In 1834, the first St. Jean Baptiste Society in North America made the maple leaf its emblem.
In 1836, Le Canadien, a newspaper published in Lower Canada, referred to it as a suitable emblem for Canada.
In 1848, the Toronto literary annual The Maple Leaf referred to it as the chosen emblem of Canada. By 1860, the maple leaf was incorporated into the badge of the 100th Regiment (Royal Canadians) and was used extensively in decorations for the visit of the Prince of Wales that year.
Alexander Muir wrote The Maple Leaf Forever as Canada's confederation song in 1867; it was regarded as the national song for several decades. The coats of arms created the next year for Ontario and Quebec both included the maple leaf.

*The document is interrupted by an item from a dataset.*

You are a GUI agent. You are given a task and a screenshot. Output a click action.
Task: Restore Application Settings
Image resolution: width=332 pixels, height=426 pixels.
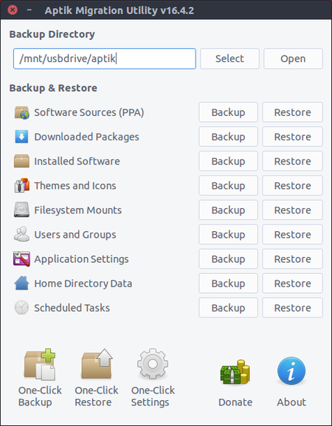click(x=292, y=259)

The maple leaf today appears on the penny. However, between 1876 and 1901, it appeared on all Canadian coins. The modern one-cent piece has two maple leaves on a common twig, a design that has gone almost unchanged since 1937.
During the First World War, the maple leaf was included in the badge of the Canadian Expeditionary Force. Since 1921, the Royal Arms of Canada have included three maple leaves as a distinctive Canadian emblem. With the proclamation of Canada's new flag in 1965, the maple leaf has become the most-prominent Canadian symbol.

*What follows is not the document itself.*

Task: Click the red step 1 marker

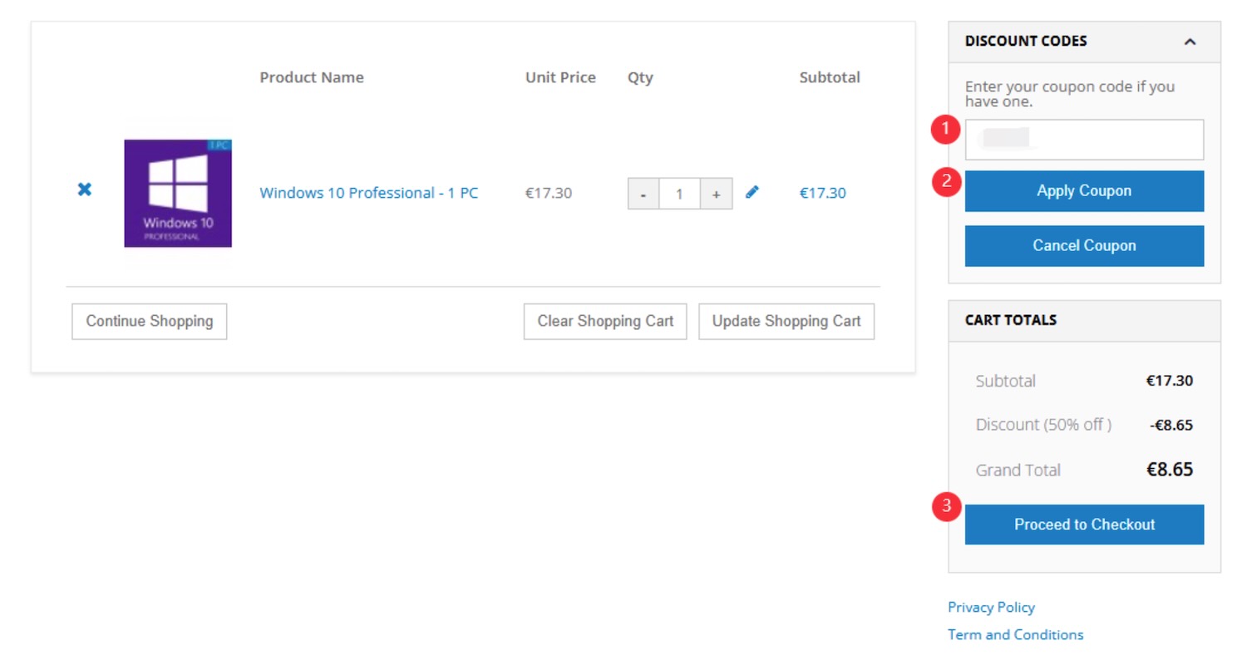Action: coord(946,129)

In 1939, at the time of World War II, many Canadian troops used the maple leaf as a distinctive sign, displaying it on regimental badges and Canadian army and naval equipment.
In 1957, the colour of the maple leaves on the arms of Canada was changed from green to red, one of Canada's official colours.
On February 15, 1965, the red maple leaf flag was inaugurated as the National Flag of Canada.